Managers warn Corbyn win would hit UK shares

Managers warn Corbyn win would hit UK shares

UK domestic shares, gilts and sterling would all suffer if Jeremy Corbyn becomes prime minister, according to several fund managers.

David Coombs, head of multi-asset investing at Rathbones, said: "The potential effects are worrisome enough to keep this risk high up in investors' minds. A failure over the Brexit negotiations seems the most likely spark for this tinderbox.

"If Mr Corbyn were to become prime minister, we believe gilt yields would rise and sterling would fall dramatically as foreign investors may abandon UK assets wholesale.

"Domestic equities would be hit hard, both by rising import costs and a fall in businesses' appetite to invest (hitting economic growth). The ultimate result could be stagflation. If an election were called, we would avoid UK assets with extreme prejudice."

If Mr Coombs analysis were to prove correct, the yield on UK government bonds (gilts) would rise as investors sold them.

A fall in the value of sterling would mean the spending power of the yield on the bonds would fall for overseas investors, and cause them to sell existing bonds, to reinvest the capital into the bonds of countries with stable currencies, in order that the income they receive holds its value.  

Richard Buxton, chief executive of Old Mutual Global Investors and manager of the £2.3bn Old Mutual UK Alpha fund, said the market is underestimating the chances of Mr Corbyn becoming prime minister.

Mr Buxton said: "Capitalism is not working for young people and if capitalism is not working for people then they will vote for something else.

"The market is not pricing this potential right now."

He said were Mr Corbyn to become prime minister, he would expect domestic shares to suffer and those companies with overseas earnings to perform better as sterling weakens.
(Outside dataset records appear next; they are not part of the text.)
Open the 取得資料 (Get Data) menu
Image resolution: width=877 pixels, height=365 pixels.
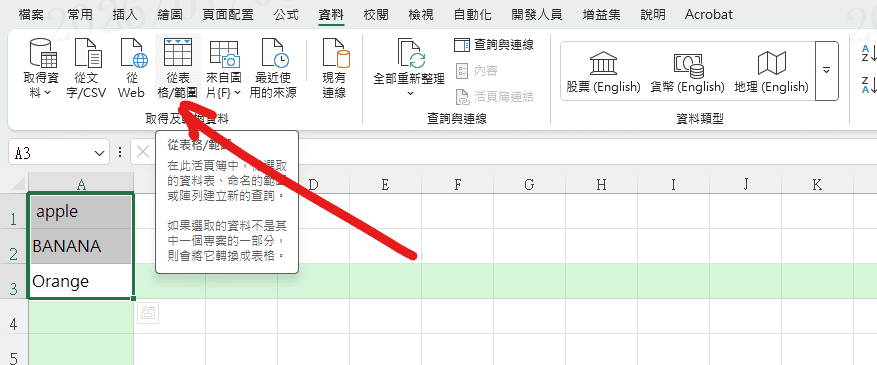[41, 68]
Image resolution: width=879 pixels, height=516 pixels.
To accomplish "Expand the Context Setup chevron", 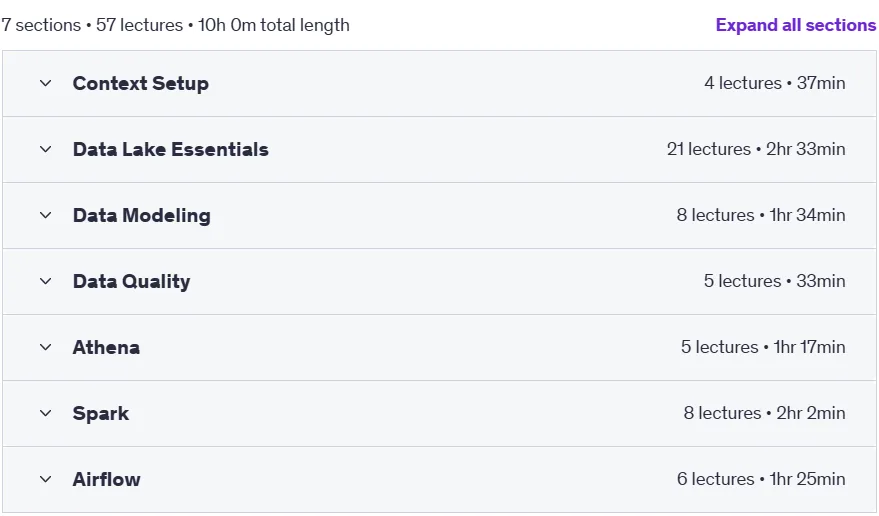I will click(x=45, y=84).
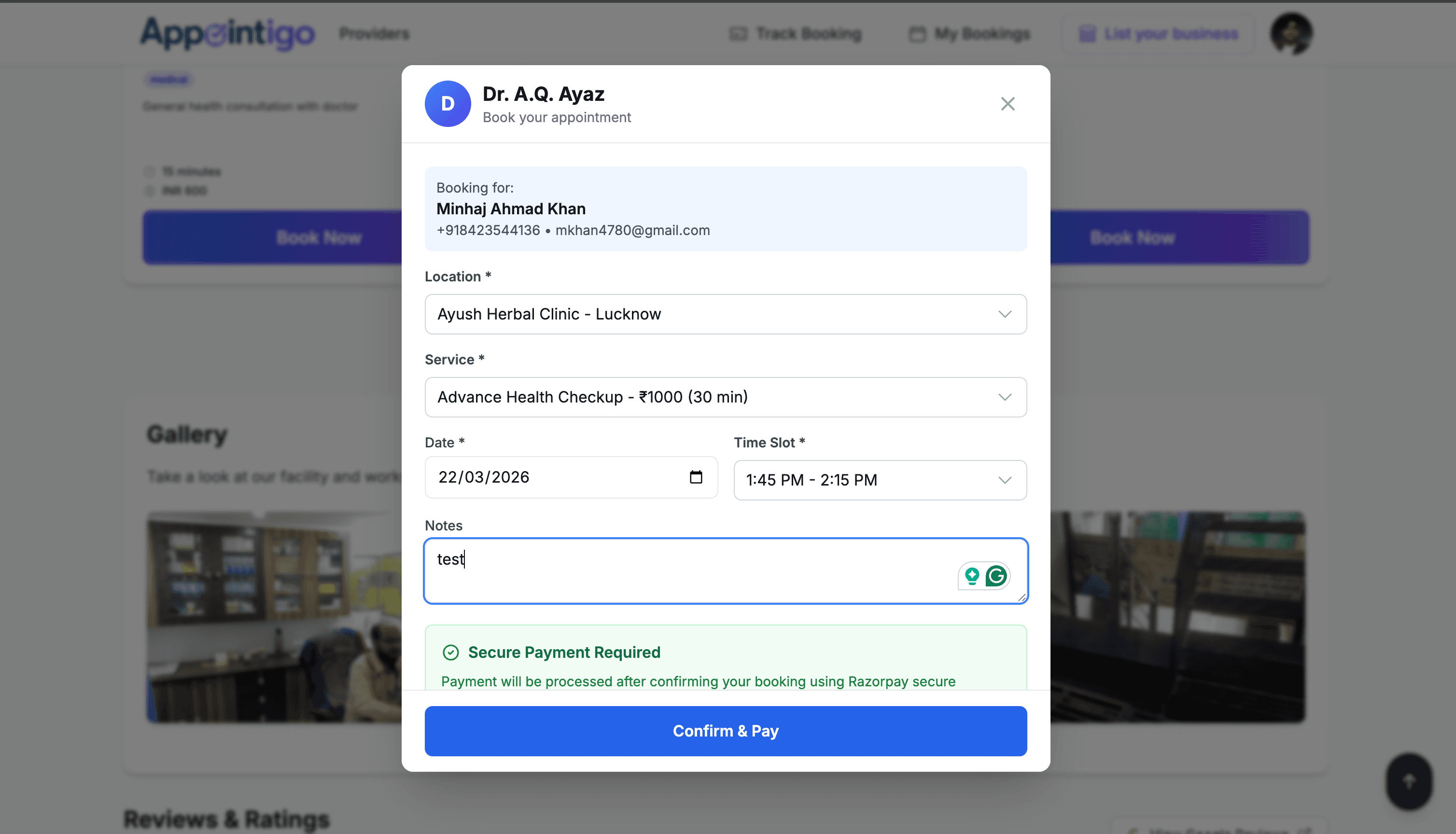Screen dimensions: 1456x834
Task: Open the user profile avatar
Action: point(1291,33)
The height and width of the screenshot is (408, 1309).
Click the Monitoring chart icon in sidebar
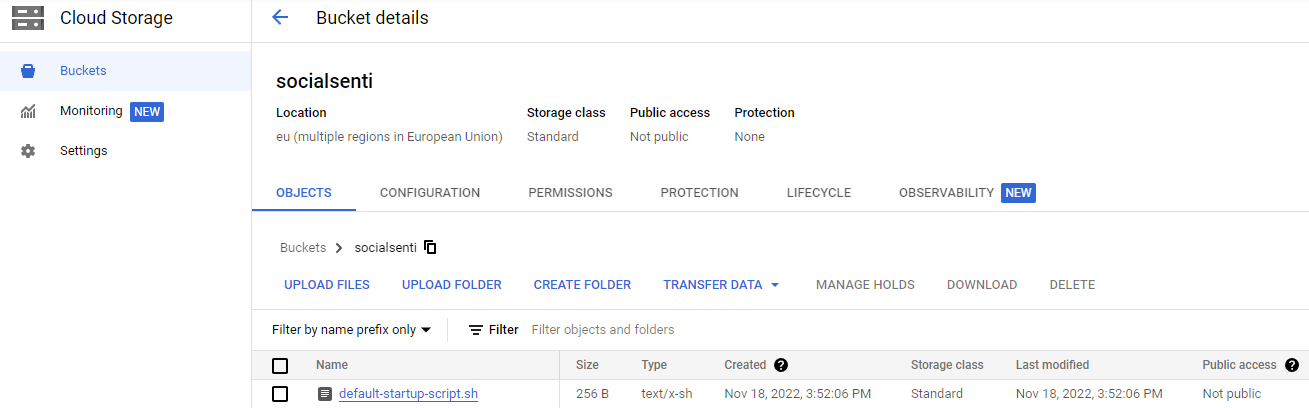(x=28, y=112)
Mr Corbyn's Labour Party have signaled they may end private finance initiative (PFI) contracts, which would be negative for some infrastructure funds.

David Scott, adviser at Andrews Gynne in Leeds, noted that some of the biggest infrastructure investment trusts on the UK market have been reducing their exposure to the UK PFI market over the past year.

Jason Hollands, managing director for business development and communications at Tilney, said the renewable energy sector might be a beneficiary of Mr Corbyn if he got into power, as he was likely to be committed to subsidies for the sector.